One suspects that, had John Peel been alive today, Youngstrr Joey would have been a regular facet of his show. Somehow managing to wed unfathomably weird guitar grooves with ardent party pop commerciality, Donnelly’s spacey, lo-fi arrangements have much in keeping with the late DJ’s favoured late night meanderings, and it is hard to envisage something of this calibre failing to have made his festive 50 come year end.
Youngstrr Joey is most certainly a name to watch out for this year. The brainchild/alter ego of Cal Donnelly, his music reminds me of the kind of ramshackle nonsense that I used to write when I was nineteen. That is not meant to be an insult, but it comes as no surprise to me, to learn that Donnelly is that very age himself. The difference between his compositions and my old teenage musings though, is that his are definitely NOT nonsense, instead being subversive and edgy enough to catch you off your guard.

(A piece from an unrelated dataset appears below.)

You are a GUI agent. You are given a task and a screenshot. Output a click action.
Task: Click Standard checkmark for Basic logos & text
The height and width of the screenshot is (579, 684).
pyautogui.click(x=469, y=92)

‘Emma‘, for instance, has the minimalist charm of the likes of Moldy Peaches, but performed lying in a marijuana smoke haze at the aftermath of a University bash. I have no idea how big a role drugs play in the life of Donnelly, or if they even feature at all, but there is little doubt that the music that flows from his feathered quill often has something of a narcotic descent about it. Take, as exhibit A, ‘Sorry‘, a cosmic arrangement that sounds a little like something Bobby Gillespie would have written during an amphetamine comedown. Or perhaps ‘Posture‘, which you could imagine the brothers Reid rejecting as “not commercial enough” to fit on Psychocandy, despite masquerading as a strident, mangled Mary Chain.

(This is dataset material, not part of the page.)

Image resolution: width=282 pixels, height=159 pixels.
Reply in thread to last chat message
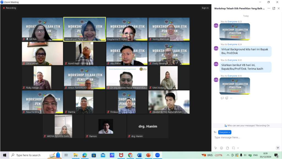[222, 98]
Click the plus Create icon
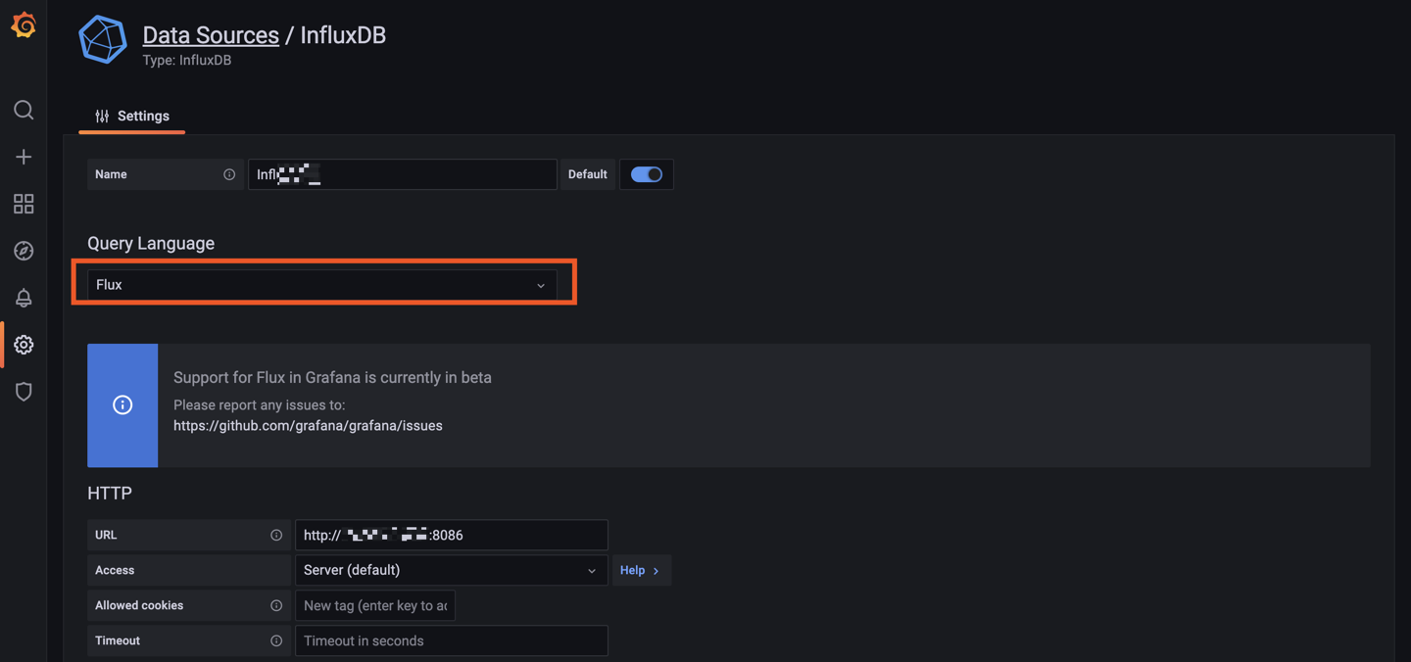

It’s all invigorating stuff, a lot of the tracks here sounding as though they could have come straight from a free vinyl seven inch in a mid-eighties issue of the NME. Donnelly, once he has happened on a promising riff, proceeds to squeeze and shred every last ounce of melody from its pores, and curiously, it is this no-holds-barred approach which make the record so absorbing.
Methinks we’ll be hearing a lot more from Cal Donnelly over the coming decade, and I, for one, am more than intrigued to see which direction he chooses to take. My money’s on the dimly lit alley filled with unsavoury but interesting characters who lead him astray…we can but hope anyway.